7th (2/15/26): The Spice of Life
- ING: ImagineNewGreatness
- 21 hours ago
- 2 min read

Expectation, Contrast, and the Complexity of Experience
This week began most ordinarily — a conversation with friends around food. We started talking about spice, how spice transforms cuisine, how one small ingredient can completely shift a dish from bland to brilliant.
And then it struck me.
We often say, “Variety is the spice of life.” But what does that truly mean?
Spices are not all or nothing. They are layered. Subtle or bold. Sweet, savory, smoky, bitter, fiery. Some combinations delight us. Others surprise us. A flavor can be unexpected — even jarring — and yet it expands our palate.
Life is no different.
Life Is Not All or Nothing
We tend to expect people, situations, and even ourselves to remain consistent — mostly sweet, mostly stable, mostly predictable. And when we experience another “flavor” — anger, disappointment, contradiction, vulnerability — we become confused. Sometimes even shocked. But perhaps the shock comes not from the experience itself, but from our expectation that things should remain singular. Kahlil Gibran (1923) reminds us: “The deeper that sorrow carves into your being, the more joy you can contain” (p. 29). Joy and sorrow. Sweet and heat. Comfort and discomfort. They coexist. They deepen one another.
When the Flavor Changes
When someone reveals a side of themselves we did not expect, it can alter our future connection with them. The experience leaves an imprint. It changes the “taste” of the relationship. Yet perhaps this is not betrayal of what was, but expansion of what is.

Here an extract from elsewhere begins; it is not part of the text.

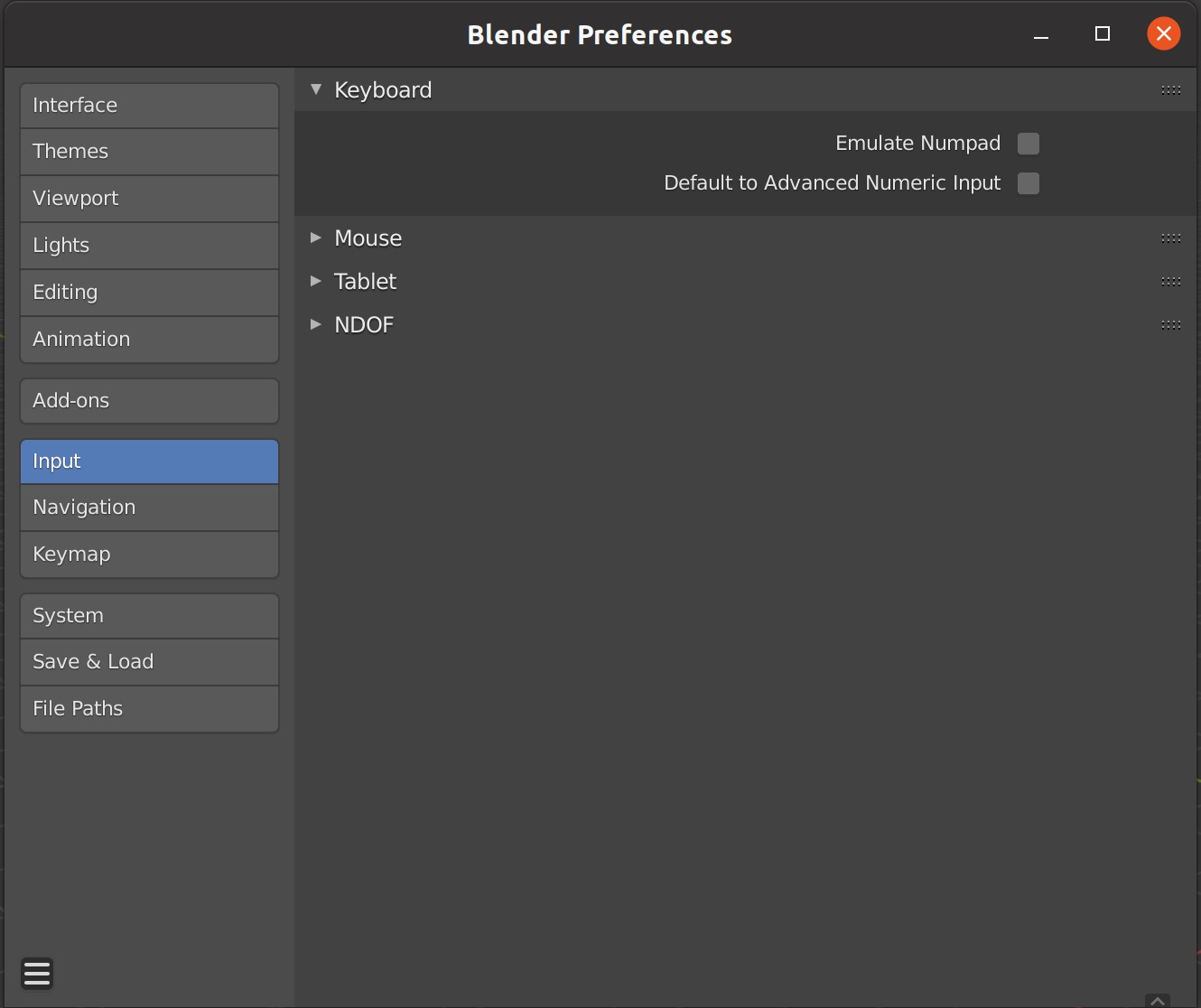Open the Add-ons preferences
The height and width of the screenshot is (1008, 1201).
(149, 400)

Alan Watts (1951) wrote: “The only way to make sense out of change is to plunge into it, move with it, and join the dance” (p. 43).
Spice demands adjustment. A strong seasoning cannot be undone — only integrated. So we adjust our palate. We grow more aware. More discerning.
The Full Experience
Helen Keller (1903) said: “Life is either a daring adventure or nothing at all” (p. 109).

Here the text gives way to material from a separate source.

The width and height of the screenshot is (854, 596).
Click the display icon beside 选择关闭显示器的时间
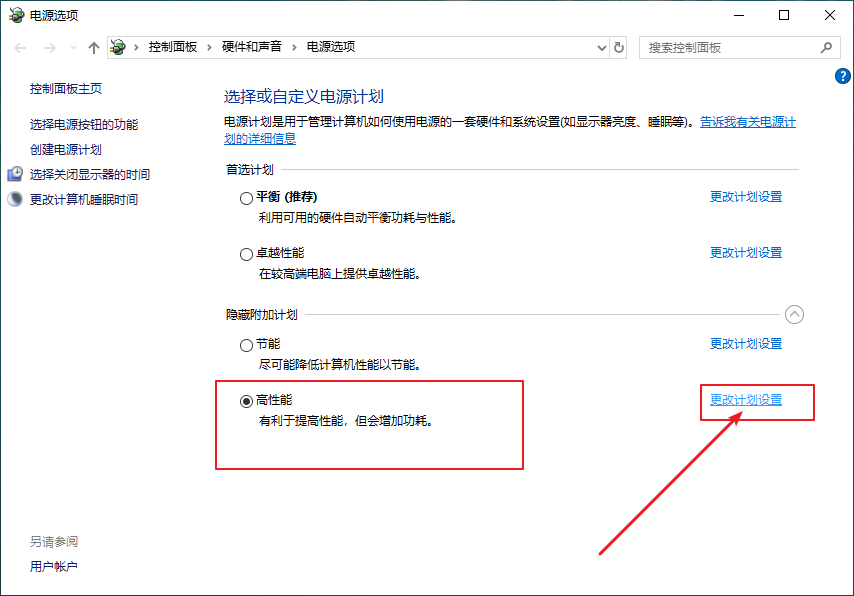point(16,173)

Adventure implies unpredictability. It implies contrast. It implies risk.
If life were only sweet, we would not recognize sweetness. If it were only calm, we would not appreciate peace. It is the variation — the spice — that shapes our awareness.

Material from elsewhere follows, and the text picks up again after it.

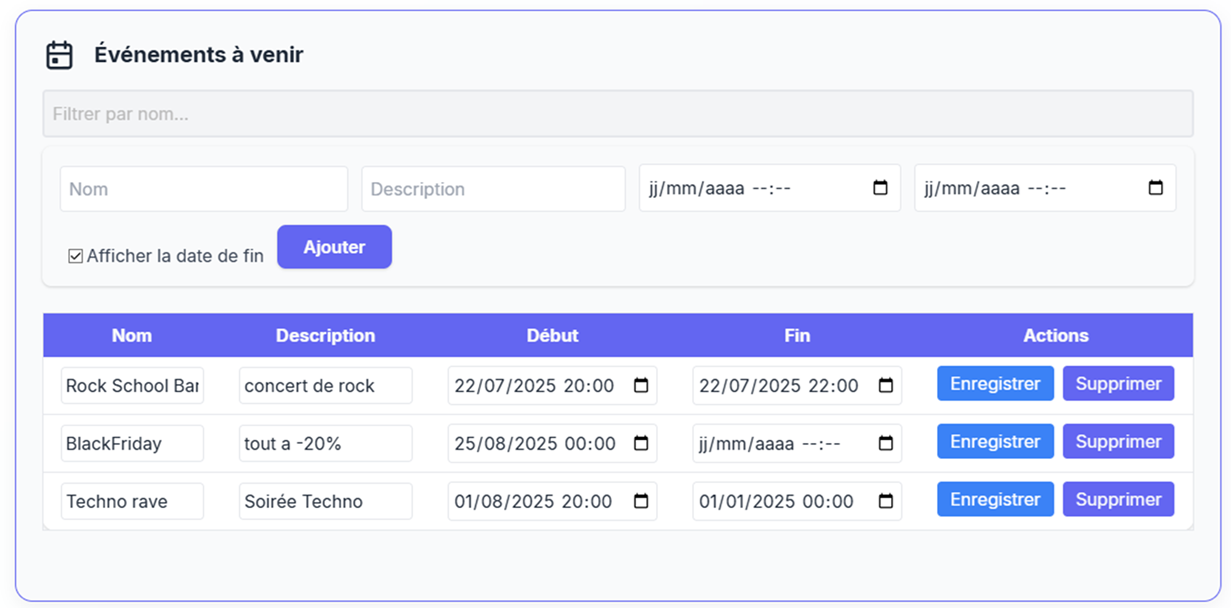The width and height of the screenshot is (1231, 608).
Task: Click Supprimer for the BlackFriday event
Action: click(1118, 441)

Perhaps the confusion we feel when something shifts is simply our palate adjusting to complexity.
This Week, I affirm: “I embrace the full flavor of life. I release rigid expectations and allow experience to deepen my understanding.”
Life is layered. So are we.
And maybe that is the point.
Reflection Prompts for You:
Where have you been expecting life to be only one “flavor”?
What unexpected experience has shifted your perception recently?
How can contrast expand rather than threaten your connections?
References
Gibran, K. (1923). The prophet. Alfred A. Knopf.
Keller, H. (1903). The story of my life. Doubleday, Page & Company.
Watts, A. (1951). The wisdom of insecurity: A message for an age of anxiety. Pantheon Books.